Uighur Muslims are an ethnic and religious minority who are indigenous to Xinjiang, an autonomous region in northwest China. Xinjiang declared independence in the early 20th century but was annexed by communist China in 1949 and remains under its control. The Chinese government has continued to deny Uighur Muslims civil and political rights, contributing to an air of fear in the region. In the years following the 9/11 terrorist attacks in the United States, China saw the opportunity to seize upon the “War on Terror” promoted by the Bush administration. The new wave of international Islamophobia allowed Beijing to target the religious identity of Uighur Muslims under the pretext of fighting terrorism and to stop their pushes for independence.
In recent years, the persecution of the Uighur Muslims has intensified, with the Chinese government developing interlocking policies to destroy Uighur culture and religious identity. In August of this year, the United Nations reported that up to one million Uighur Muslims were forced into grounds which were said to resemble huge internment camps in Xingjian. The Chinese government has called Islam a “mental illness” and is committed to ridding it by a system that some have described as ethnic cleansing. Daniel Mark, the chairman of the United States Commission on International Religious Freedom (USCIRF), called the actions of the Chinese government “an attempt to assimilate a besieged and ethnic minority.”
The new wave of international Islamophobia allowed Beijing to target the religious identity of Uighur Muslims under the pretext of fighting terrorism and to stop their pushes for independence.
It is estimated that 10 to 20 percent of the Uighur Muslim population in Xinjiang are currently in internment camps where the government hopes to “cure” them of Islam. In these camps, Uighur Muslims are forced to eat pork and drink alcohol, both of which are restricted by Islam, in an attempt to eradicate elements of the Uighur culture and religion. Those who resist while inside are allegedly tortured, and there have been reports of deaths and disappearances.
In an investigation carried out by the Wall Street Journal, photo analysis showed that camps had been growing in the last few months. Following the mass deportation of Uighur people to the internment camps, their children are allegedly taken to state-run orphanages where they undergo a programme of cultural brainwashing and assimilation. A worker at one of the Xinjiang orphanages described the conditions in these facilities as terrible and that the children are “… locked up like farm animals in a shed.” This indoctrination has spread into schools where teachers are urging children to spy on their parents and to report on them, if their parents are practicing Islam.

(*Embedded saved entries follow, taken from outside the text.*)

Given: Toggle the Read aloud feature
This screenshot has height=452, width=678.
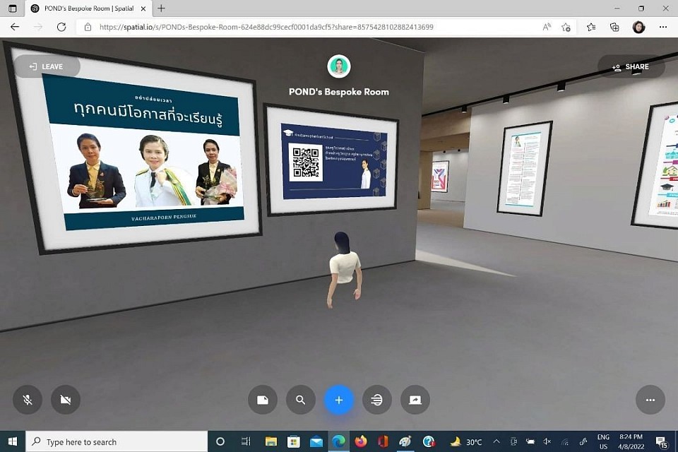Looking at the screenshot, I should (547, 27).
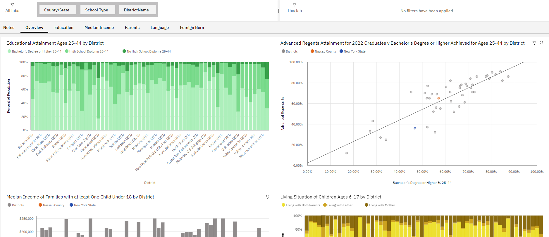Click the All tabs filter funnel icon
The image size is (549, 237).
pyautogui.click(x=12, y=5)
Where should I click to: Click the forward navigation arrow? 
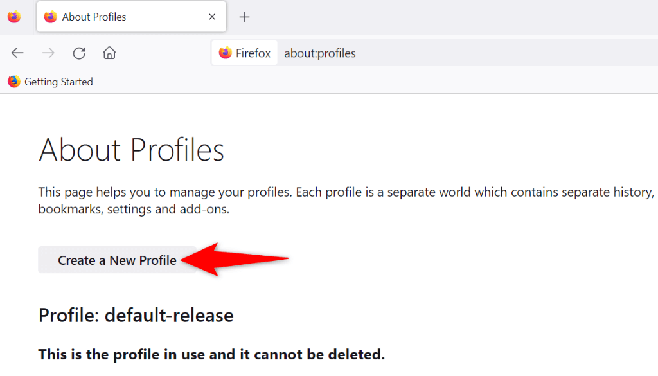(x=48, y=53)
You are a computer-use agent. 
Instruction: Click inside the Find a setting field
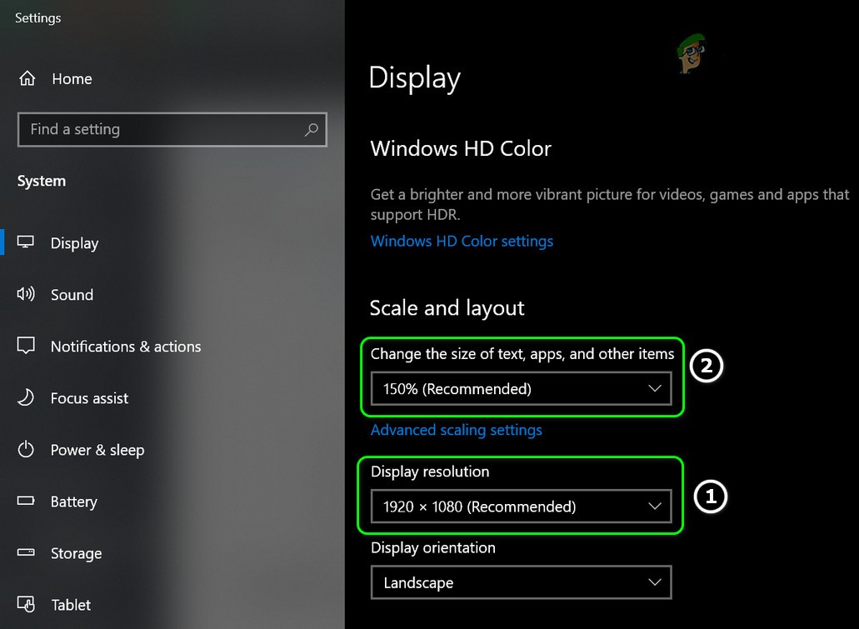150,130
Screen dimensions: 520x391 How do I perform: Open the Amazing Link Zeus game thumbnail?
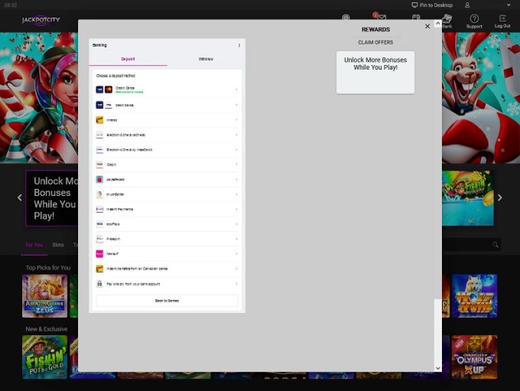45,295
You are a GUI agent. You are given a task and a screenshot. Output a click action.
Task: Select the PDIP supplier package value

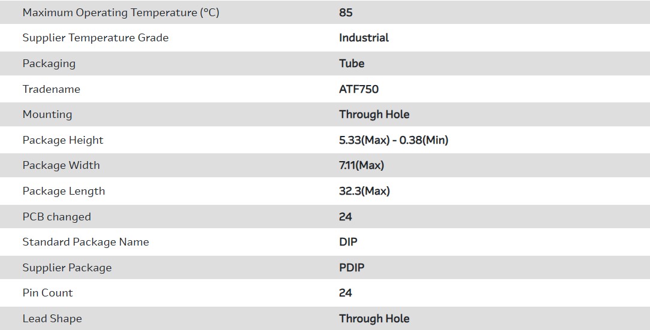click(x=352, y=268)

Disturbing as they are, the internment camps are not the only element of persecution facing Uighur Muslims. In 2016, the Chinese government launched a system of “home stays,” in which government officials move in with families in Xinjiang to carry out surveillance on them. Human Rights Watch has highlighted these programmes as severe violations of rights to privacy, family life, and the cultural rights of ethnic minorities.
The Chinese government has attempted to defend their actions. A nationalist tabloid in China, the Global Times, published an article arguing that the government has achieved calm in Xinjiang by targeting dangerous extremists and, for this reason, they are actually promoting human rights.
“Some observers see irony in the US defending the Uighurs, considering that 22 members of the minority were detained in Guantanamo Bay without charges for years.”
Along with this, the government has denied the existence of the internment centres. Hu Lianhe, from China’s United Front Work Department, told the United Nations’ Committee on the Elimination of Racial Discrimination that “… there is no such thing as re-education centres in Xinjiang.” He further explained that some criminals underwent “…vocational education and employment training.” However, as was pointed out in a report by the United Nations Committee on the Elimination of Racial Discrimination published in August of this year, that these “criminals” never received a fair trial or a chance to rebut the charges put to them.
“In these camps, Uighur Muslims are forced to eat pork and drink alcohol, both of which are restricted by Islam, in an attempt to eradicate elements of the Uighur culture and religion.”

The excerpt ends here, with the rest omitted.